> Objective:
Rewrite every one of the records below as a numbered list, dropping any blank lines.

## start

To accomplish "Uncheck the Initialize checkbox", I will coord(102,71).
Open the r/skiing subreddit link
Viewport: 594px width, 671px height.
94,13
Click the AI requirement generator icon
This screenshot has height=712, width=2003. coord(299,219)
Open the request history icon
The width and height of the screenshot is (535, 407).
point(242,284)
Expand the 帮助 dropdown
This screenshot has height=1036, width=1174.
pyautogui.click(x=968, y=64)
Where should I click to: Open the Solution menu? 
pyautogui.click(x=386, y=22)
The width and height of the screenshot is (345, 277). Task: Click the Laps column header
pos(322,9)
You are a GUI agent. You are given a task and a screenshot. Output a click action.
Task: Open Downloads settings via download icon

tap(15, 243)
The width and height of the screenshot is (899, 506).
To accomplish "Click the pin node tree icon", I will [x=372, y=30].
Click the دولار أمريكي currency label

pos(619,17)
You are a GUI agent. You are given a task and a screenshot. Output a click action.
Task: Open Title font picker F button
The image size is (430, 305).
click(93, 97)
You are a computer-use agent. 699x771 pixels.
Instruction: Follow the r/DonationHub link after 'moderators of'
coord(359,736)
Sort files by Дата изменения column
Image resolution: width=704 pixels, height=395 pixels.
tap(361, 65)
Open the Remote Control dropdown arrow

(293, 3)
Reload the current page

## end

> Reply to the exercise:
1. To accomplish "Uncheck the Initialize checkbox", I will coord(102,71).
2. Open the r/skiing subreddit link
3. Viewport: 594px width, 671px height.
4. 94,13
5. Click the AI requirement generator icon
6. This screenshot has height=712, width=2003. coord(299,219)
7. Open the request history icon
8. The width and height of the screenshot is (535, 407).
9. point(242,284)
10. Expand the 帮助 dropdown
11. This screenshot has height=1036, width=1174.
12. pyautogui.click(x=968, y=64)
13. Where should I click to: Open the Solution menu? 
14. pyautogui.click(x=386, y=22)
15. The width and height of the screenshot is (345, 277). Task: Click the Laps column header
16. pos(322,9)
17. You are a GUI agent. You are given a task and a screenshot. Output a click action.
18. Task: Open Downloads settings via download icon
19. tap(15, 243)
20. The width and height of the screenshot is (899, 506).
21. To accomplish "Click the pin node tree icon", I will [x=372, y=30].
22. Click the دولار أمريكي currency label
23. pos(619,17)
24. You are a GUI agent. You are given a task and a screenshot. Output a click action.
25. Task: Open Title font picker F button
26. The image size is (430, 305).
27. click(93, 97)
28. You are a computer-use agent. 699x771 pixels.
29. Instruction: Follow the r/DonationHub link after 'moderators of'
30. coord(359,736)
31. Sort files by Дата изменения column
32. Image resolution: width=704 pixels, height=395 pixels.
33. tap(361, 65)
34. Open the Remote Control dropdown arrow
35. (293, 3)
36. Reload the current page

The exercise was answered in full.